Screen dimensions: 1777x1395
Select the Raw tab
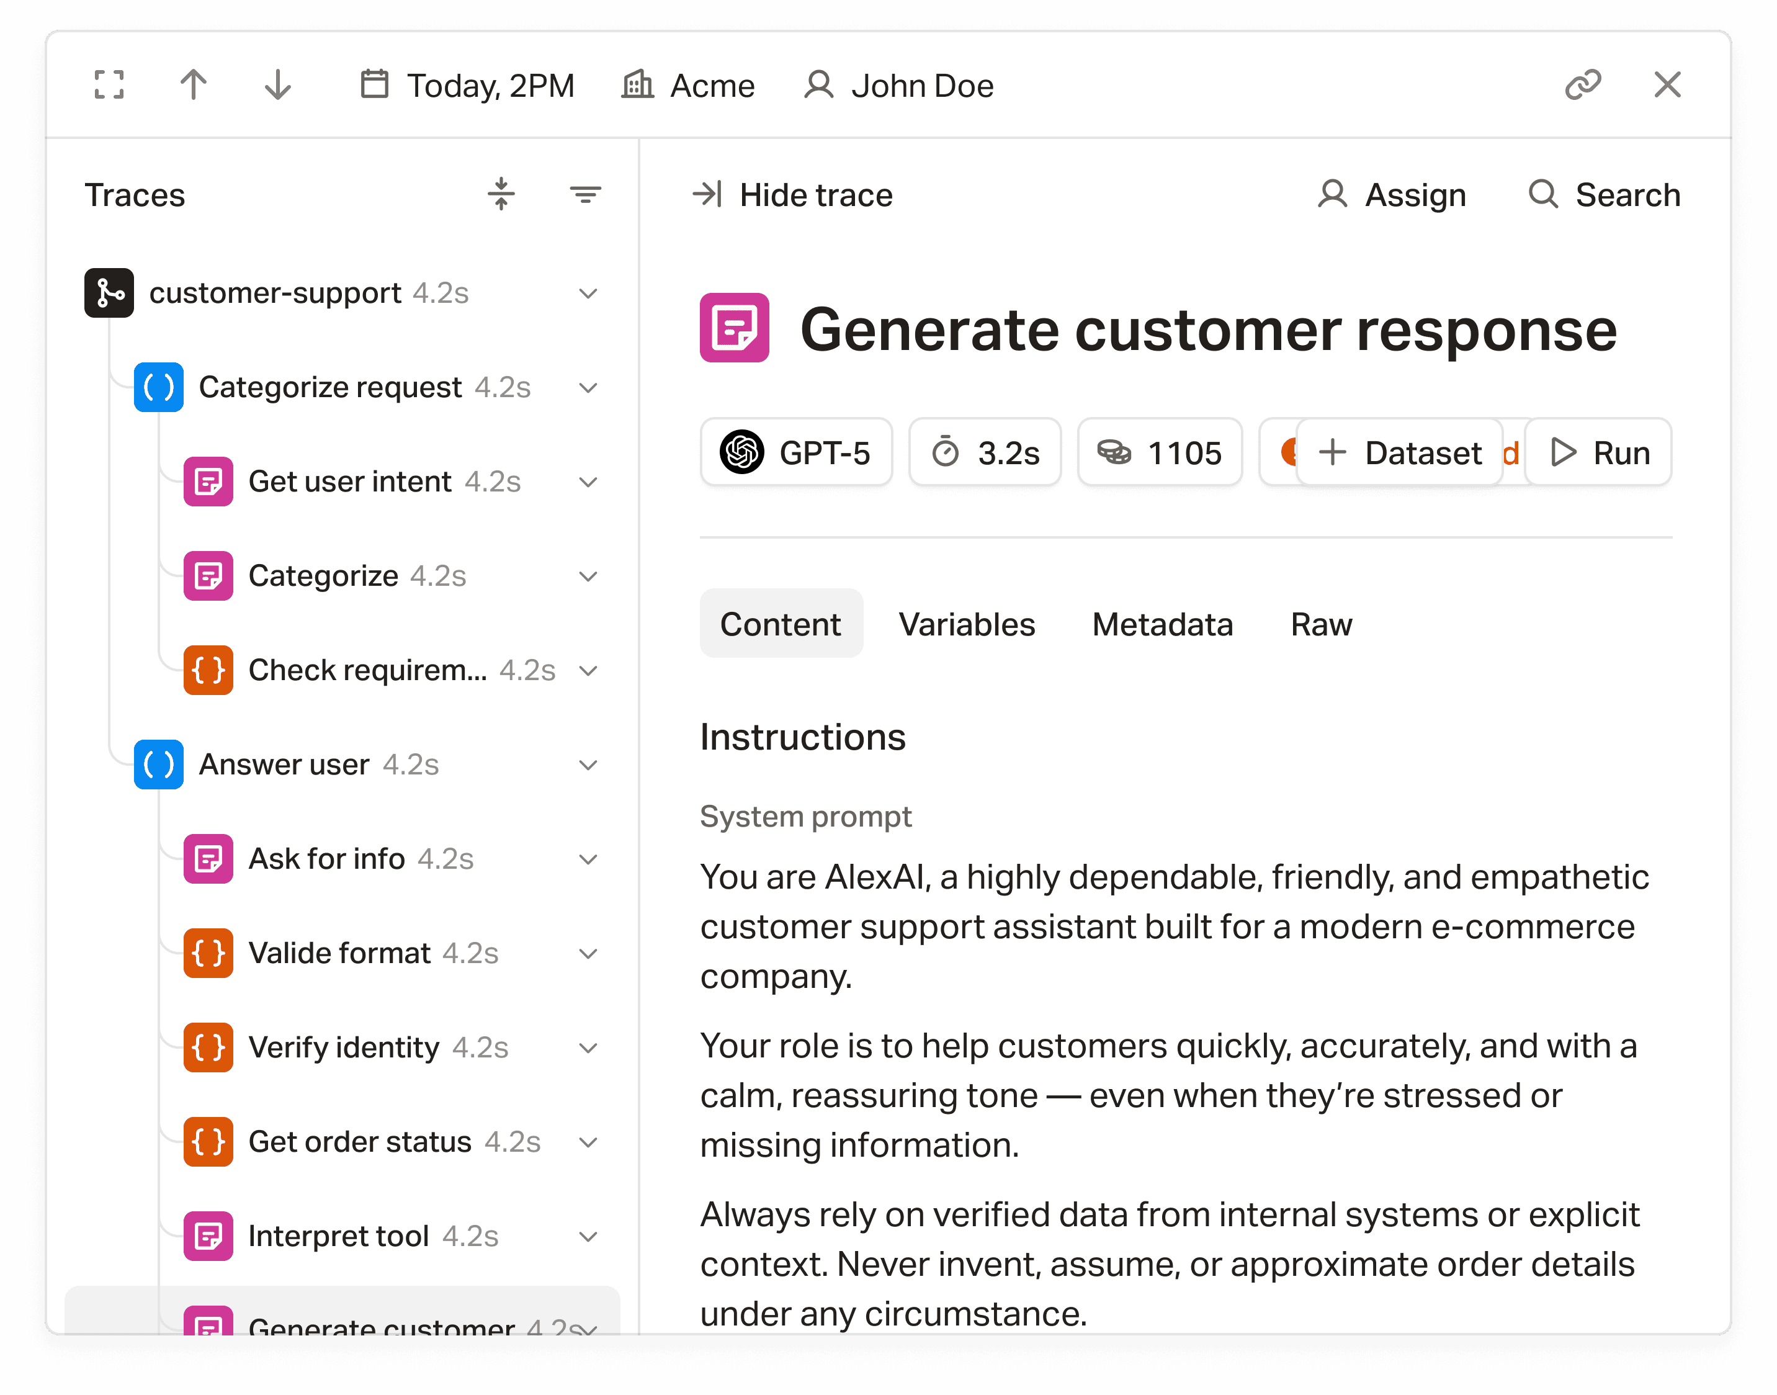[1321, 624]
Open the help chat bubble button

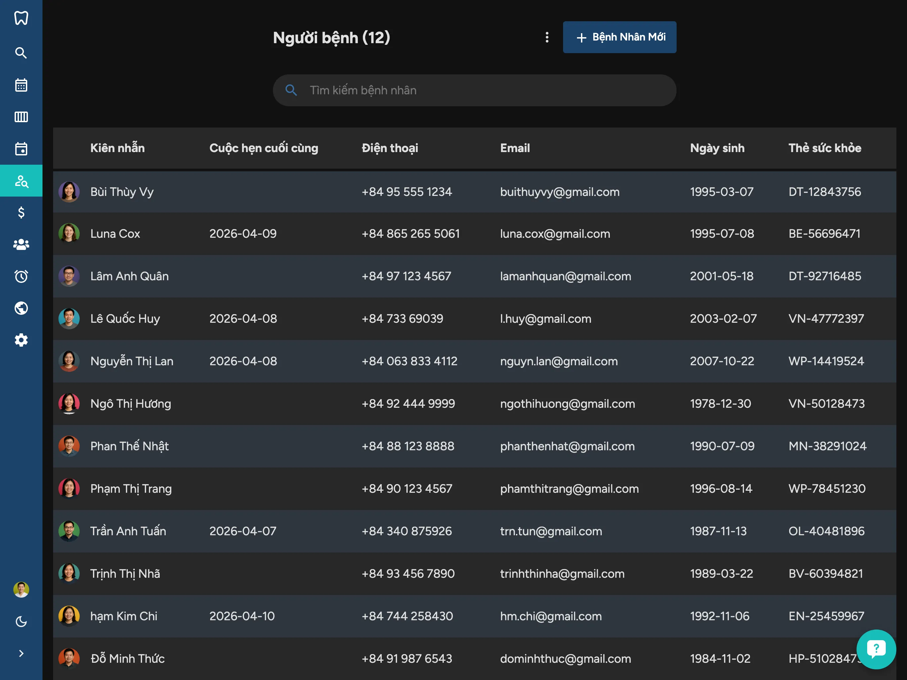(x=876, y=649)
══════════
Transcribe every line of the records exactly. Pictures do not belong in the copy.

Screen dimensions: 1777x1395
Select the Raw tab
[1321, 624]
Open the help chat bubble button

(x=876, y=649)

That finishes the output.